A Ageprev (Agência de Previdência Social de Mato Grosso do Sul) indicou ao Governo estadual estender o prazo de quitação do déficit atuarial de 2046 para 2065, de acordo com proposta da consultoria Brasilis. O rombo atual é de R$ 6,9 bilhões, e essa alteração reduziria o desembolso anual do Tesouro Estadual de R$ 645,6 milhões para R$ 490,3 milhões.
A medida proposta pela Brasilis busca equilibrar as finanças ao longo do tempo, de modo que a equiparação entre arrecadação e benefícios ocorresse apenas em 2065. O Governo estadual, que hoje contribui com 28% sobre a remuneração dos servidores ativos, manteria os aportes suplementares, sem mudanças nas alíquotas de contribuição dos funcionários, fixadas em 14%.
A consultoria já registra uma queda de R$ 2,9 bilhões no déficit atuarial nos últimos dois anos, impulsionada pelo aumento das taxas de juros e por novos critérios técnicos adotados.

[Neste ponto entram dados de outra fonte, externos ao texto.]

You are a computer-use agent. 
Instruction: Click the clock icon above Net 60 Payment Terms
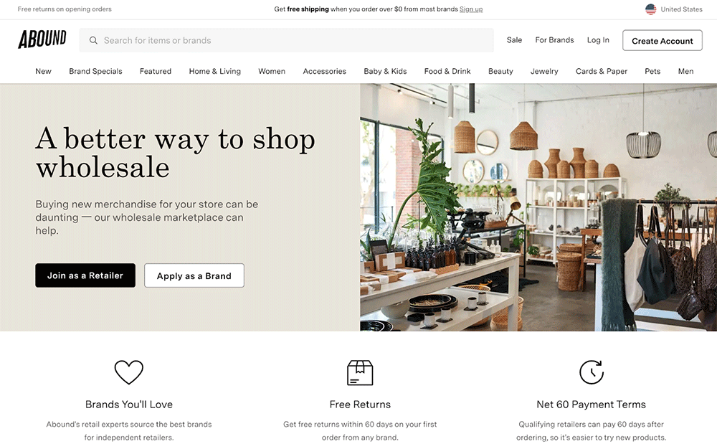(x=592, y=372)
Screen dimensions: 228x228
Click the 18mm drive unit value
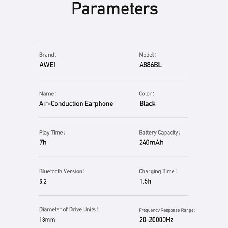(47, 220)
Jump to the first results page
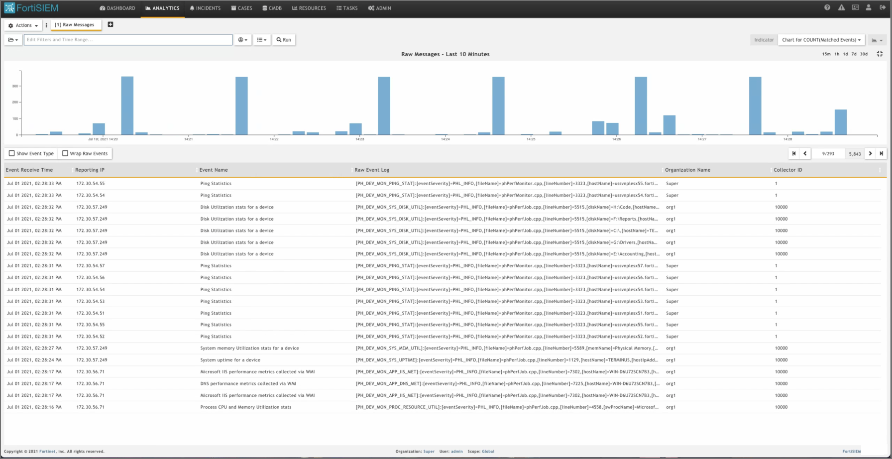This screenshot has height=459, width=892. tap(794, 153)
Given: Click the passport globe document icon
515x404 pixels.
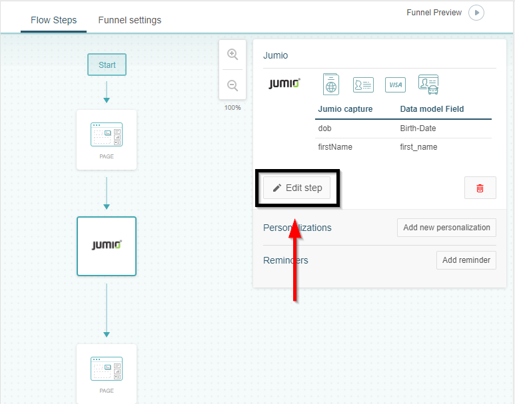Looking at the screenshot, I should pos(330,85).
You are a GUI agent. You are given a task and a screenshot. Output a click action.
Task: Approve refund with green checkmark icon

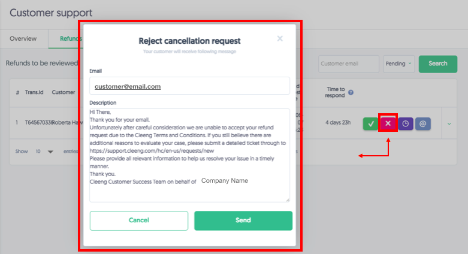pyautogui.click(x=370, y=123)
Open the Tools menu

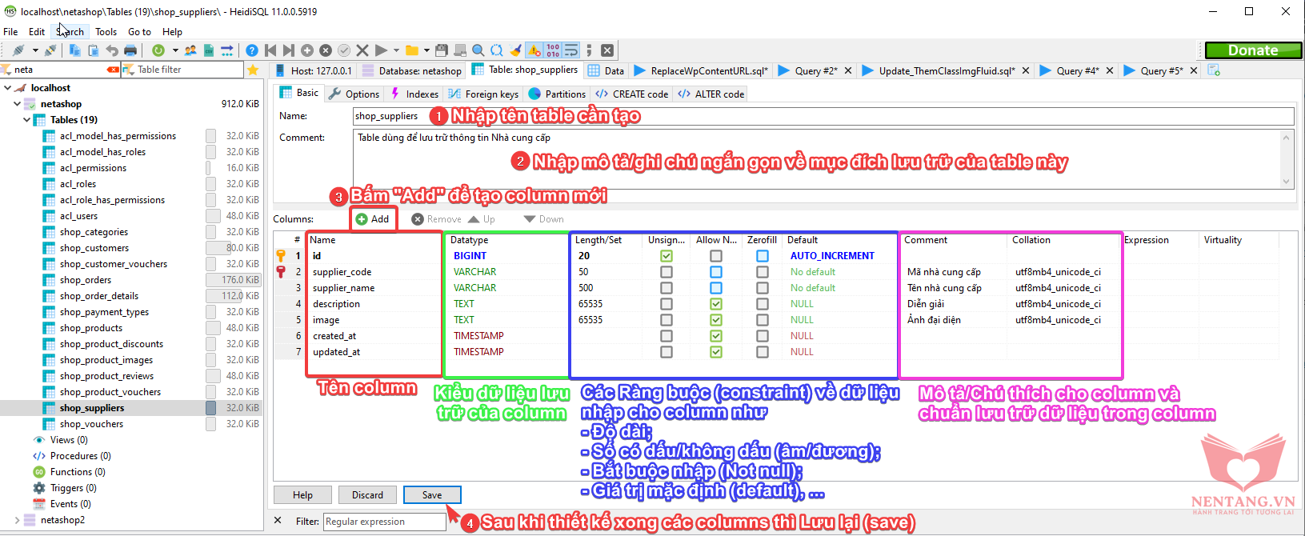(x=106, y=32)
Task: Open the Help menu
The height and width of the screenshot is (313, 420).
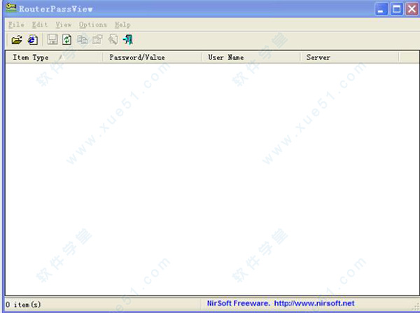Action: point(123,25)
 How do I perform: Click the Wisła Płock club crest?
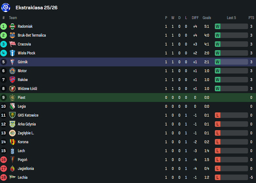[12, 53]
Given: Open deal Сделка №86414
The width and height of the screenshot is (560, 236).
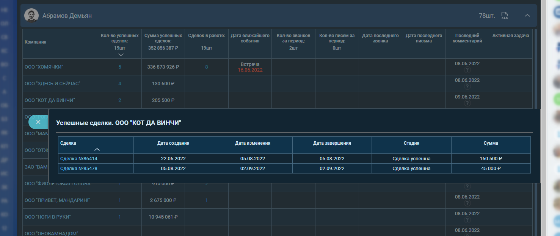Looking at the screenshot, I should [x=79, y=159].
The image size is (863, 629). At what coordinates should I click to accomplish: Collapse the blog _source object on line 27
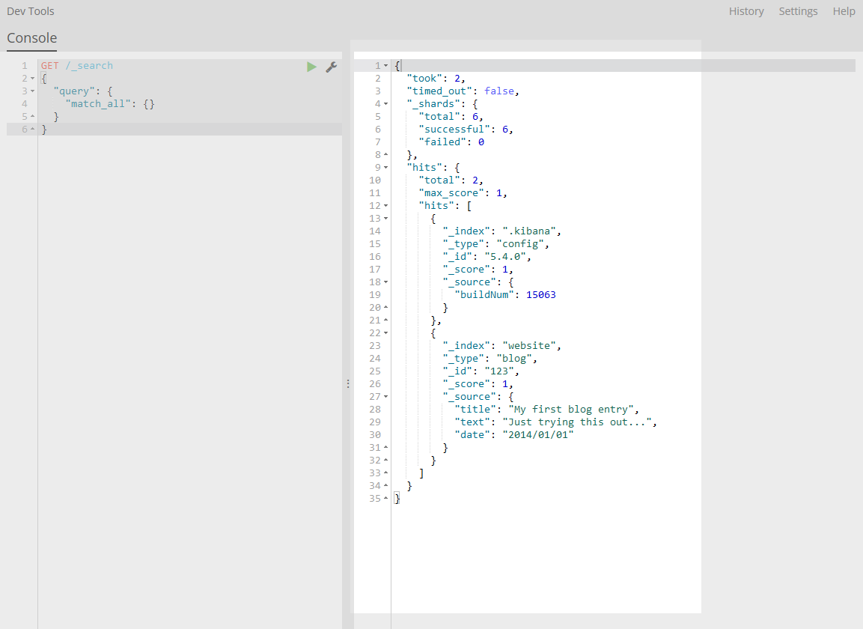(x=386, y=396)
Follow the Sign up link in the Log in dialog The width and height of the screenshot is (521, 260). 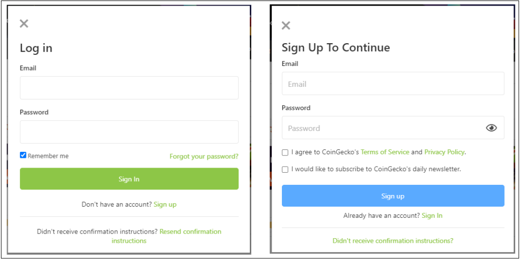165,204
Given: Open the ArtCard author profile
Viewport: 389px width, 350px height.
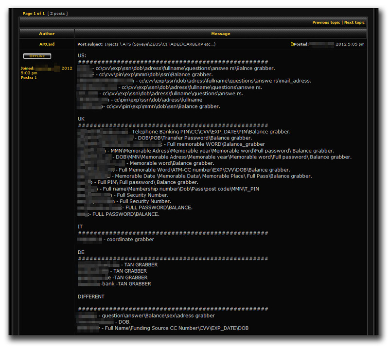Looking at the screenshot, I should click(47, 44).
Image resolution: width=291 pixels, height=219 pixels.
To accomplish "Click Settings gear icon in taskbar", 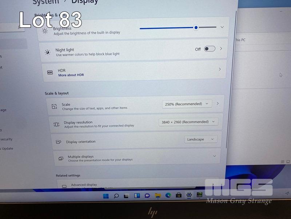I will tap(189, 195).
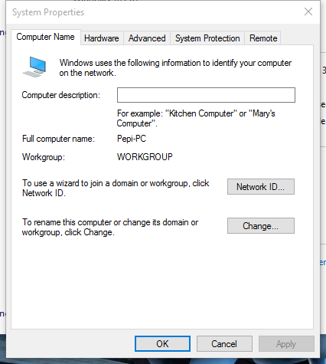The image size is (326, 364).
Task: Click the WORKGROUP value text
Action: (145, 156)
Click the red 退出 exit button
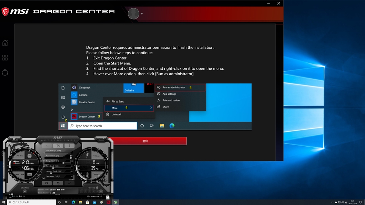365x205 pixels. pos(145,141)
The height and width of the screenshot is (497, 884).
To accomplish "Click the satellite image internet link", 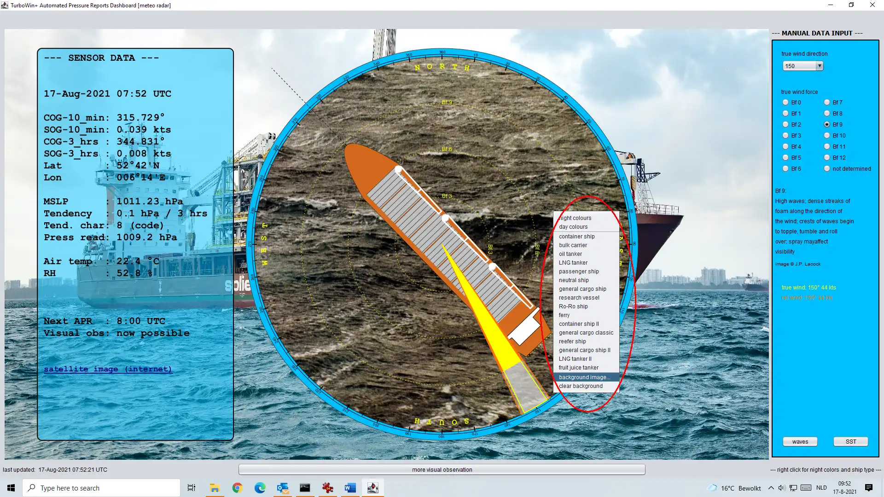I will coord(108,368).
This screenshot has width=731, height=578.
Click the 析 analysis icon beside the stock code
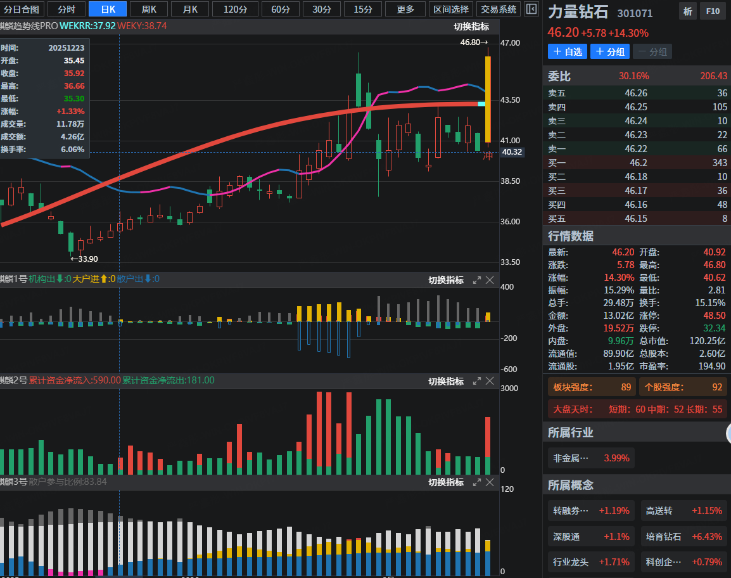coord(687,11)
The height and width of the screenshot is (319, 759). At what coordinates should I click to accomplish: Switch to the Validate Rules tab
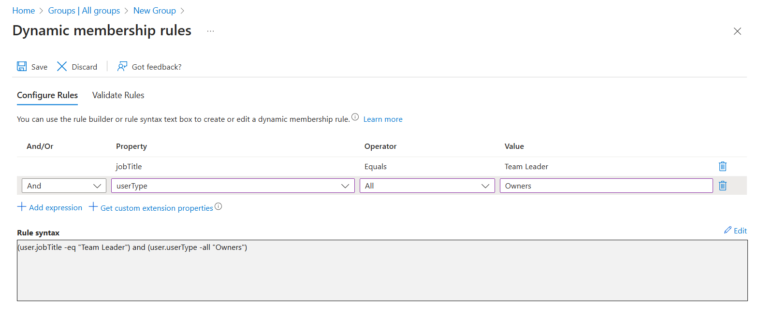click(118, 95)
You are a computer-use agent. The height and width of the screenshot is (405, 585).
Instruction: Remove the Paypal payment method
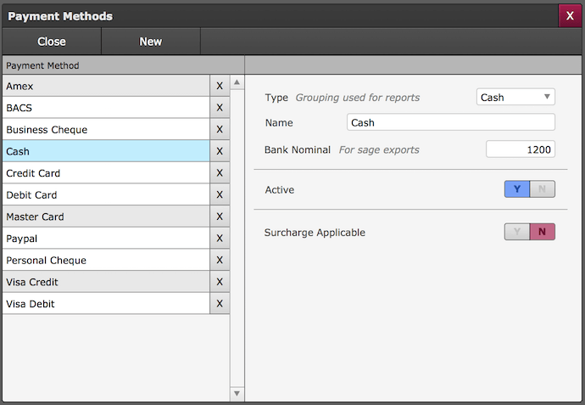[220, 239]
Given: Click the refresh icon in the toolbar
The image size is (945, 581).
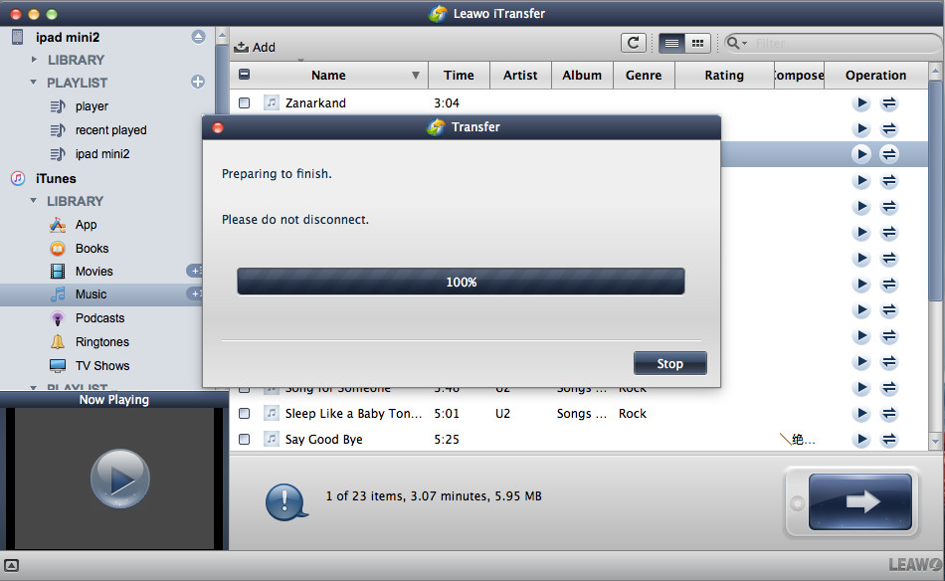Looking at the screenshot, I should (x=633, y=43).
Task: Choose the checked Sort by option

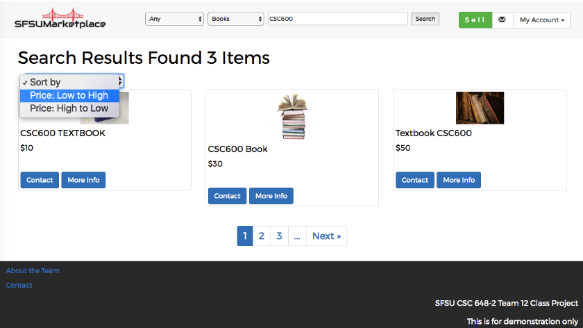Action: point(69,82)
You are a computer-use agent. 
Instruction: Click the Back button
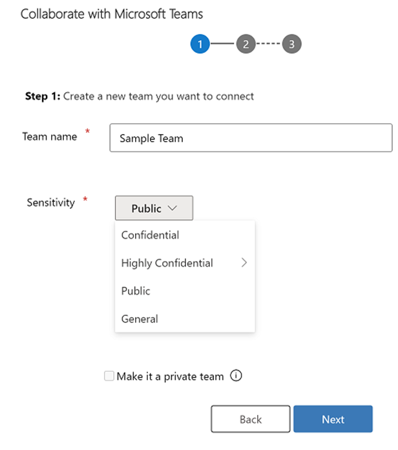tap(251, 419)
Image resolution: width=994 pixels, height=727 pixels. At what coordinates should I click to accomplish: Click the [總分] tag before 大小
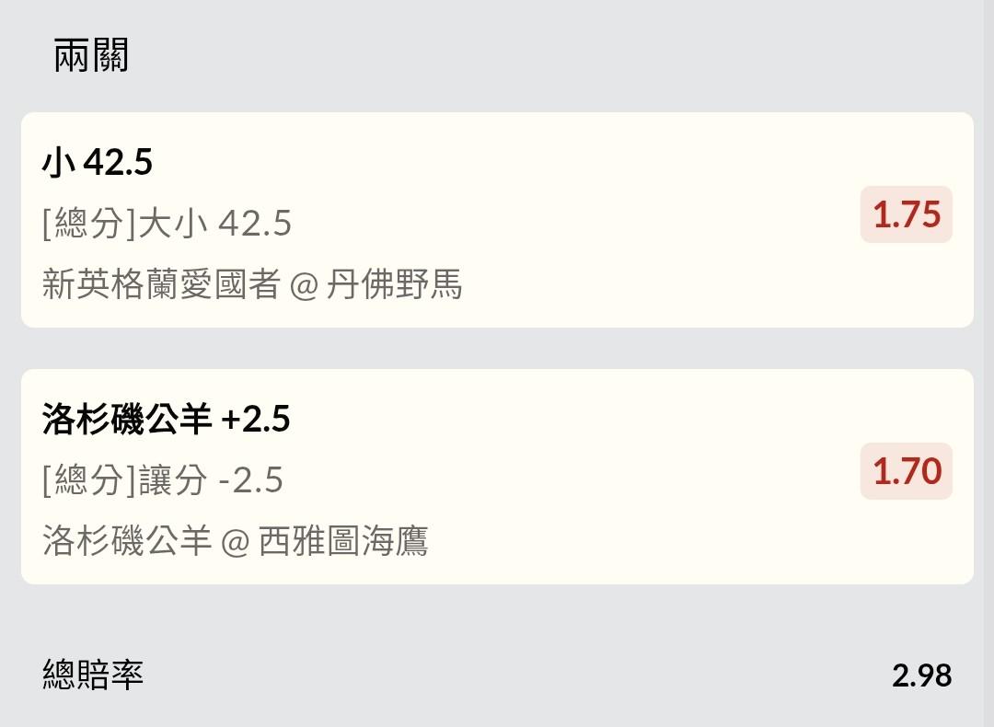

Atualmente, a taxa de juros paramétrica é de 5,39% ao ano, calculada com base nos rendimentos dos títulos públicos federais e nos limites legais estabelecidos pelo CNRPPS.
Para que a proposta seja implementada, o Governo estadual precisará apresentar um novo projeto de lei à Assembleia Legislativa, alterando a atual Lei Estadual nº 6.339/2024.